S <--- 0
for i==1 to n do
for j==1 to i do
S <--- S+1
end for
end for
write(S)
I don't know how to come about resolving this problem.
I tried calculating the complexity of the j loop but couldn't get a solution
Add a comment
|
1 Answer
The first loop has n steps, so it's of linear complexity. The nested loop's average formula will help you to understand this further.

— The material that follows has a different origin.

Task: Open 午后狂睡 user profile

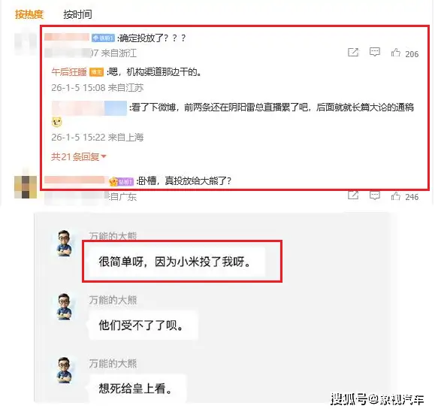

First, it's of n steps. Then it's of n - 1 steps. Then it's of n - 2 steps. And it is decreasing until it is of a single step. So the average is of:
(1 + 2 + 3 + ... + n) / n
This is an arithmetic progression. You see that pairing the first with the last is n + 1, pairing the second with the penultimate is 2 + n - 1 = 1 + n, ... pairing the i'th element from the left with the i'th element from the right, you have i + n - i + 1 = n + 1. So, you have n / 2 pairs of n + 1, which therefore equals to n * (n + 1) / 2 and if we divide it with n in order to get the average, then we get n * (n + 1) / 2n = (n + 1) / 2, which is roughly half of your n, which is, if n -> infinity, then rendering the division by 2 irrelevant, so the complexity if quadratic, i.e., O(n^2). After this algorithm, you write the result, which is presumably irrelevant to the complexity.
2 Comments
David G
I'm not getting how you concluded that the complexity is quadratic by considering n as it approaches infinity. (n+1)/2 looks linear to me. There's no extra n term.
Lajos Arpad
@DavidG that (n+1)/2 is a nested loop of n, so you have n * (n + 1) / 2, as you have a loop with i and a loop with j inside of it.